Un chantier majeur pour l'emblème de la ville
La municipalité du Puy-en-Velay a dévoilé le périmètre et le calendrier du projet de rénovation du Rocher Corneille, qui abrite la statue de Notre-Dame de France. Prévu pour durer 18 mois, le chantier doit entraîner la fermeture complète du site entre novembre 2026 et mai 2028. L'opération vise à mettre à niveau le cheminement, la plateforme, la boutique et les garde-corps afin de sécuriser et valoriser ce point de vue historique.
Monument touristique majeur du département, le Rocher Corneille a accueilli 115 000 visiteurs en 2024 puis 111 500 en 2025. La fréquentation en fait l'un des sites les plus visités de la Haute-Loire ; son positionnement au sommet de la ville, dominant l'urbanisme historique, en fait un lieu à la fois identitaire et stratégique pour l'attractivité locale.
« L'objectif est de ne perdre qu'une saison estivale. »
Le coût estimé des travaux est de 3 millions d'euros.

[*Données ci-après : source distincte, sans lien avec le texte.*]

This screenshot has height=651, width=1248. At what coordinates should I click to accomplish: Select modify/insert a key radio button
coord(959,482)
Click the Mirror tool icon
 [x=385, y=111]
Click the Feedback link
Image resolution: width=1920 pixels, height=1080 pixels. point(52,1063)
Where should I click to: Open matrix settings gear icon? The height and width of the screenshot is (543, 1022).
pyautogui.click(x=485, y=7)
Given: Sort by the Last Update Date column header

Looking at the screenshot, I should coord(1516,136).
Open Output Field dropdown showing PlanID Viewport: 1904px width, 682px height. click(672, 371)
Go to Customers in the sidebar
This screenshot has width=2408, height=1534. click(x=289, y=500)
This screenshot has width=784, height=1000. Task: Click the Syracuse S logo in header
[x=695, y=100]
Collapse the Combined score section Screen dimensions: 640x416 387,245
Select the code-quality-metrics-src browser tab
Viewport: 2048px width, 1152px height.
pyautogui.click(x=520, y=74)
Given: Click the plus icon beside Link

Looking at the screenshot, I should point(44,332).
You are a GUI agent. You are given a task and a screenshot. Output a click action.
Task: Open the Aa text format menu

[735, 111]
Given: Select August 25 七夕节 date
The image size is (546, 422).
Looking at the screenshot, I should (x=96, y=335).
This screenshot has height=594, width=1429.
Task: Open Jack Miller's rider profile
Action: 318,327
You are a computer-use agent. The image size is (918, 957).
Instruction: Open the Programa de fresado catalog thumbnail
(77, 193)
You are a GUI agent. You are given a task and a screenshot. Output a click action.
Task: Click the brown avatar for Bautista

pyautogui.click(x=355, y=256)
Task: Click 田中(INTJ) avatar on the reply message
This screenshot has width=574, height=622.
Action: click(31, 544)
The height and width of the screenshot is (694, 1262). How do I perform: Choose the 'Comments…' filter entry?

Le financement est partagé : la Région participe à hauteur de 1,5 million d'euros et l'État est attendu pour 950 000 euros. Le détail du reste du financement n'a pas été précisé dans le communiqué. Les autorités insistent sur la nécessité de concilier conservation du caractère du site et modernisation des aménagements.
Aménagements prévus et ambitions paysagères
Le projet retenu par l'architecte prévoit plusieurs interventions visibles : reprise de l'entrée et du cheminement, rénovation de la plateforme et des garde-corps, refonte de la boutique et réorganisation du parcours de visite. Le plan prévoit notamment la séparation des flux d'entrée et de sortie et la création d'un nouveau cheminement conduisant les visiteurs à terminer leur parcours par la boutique.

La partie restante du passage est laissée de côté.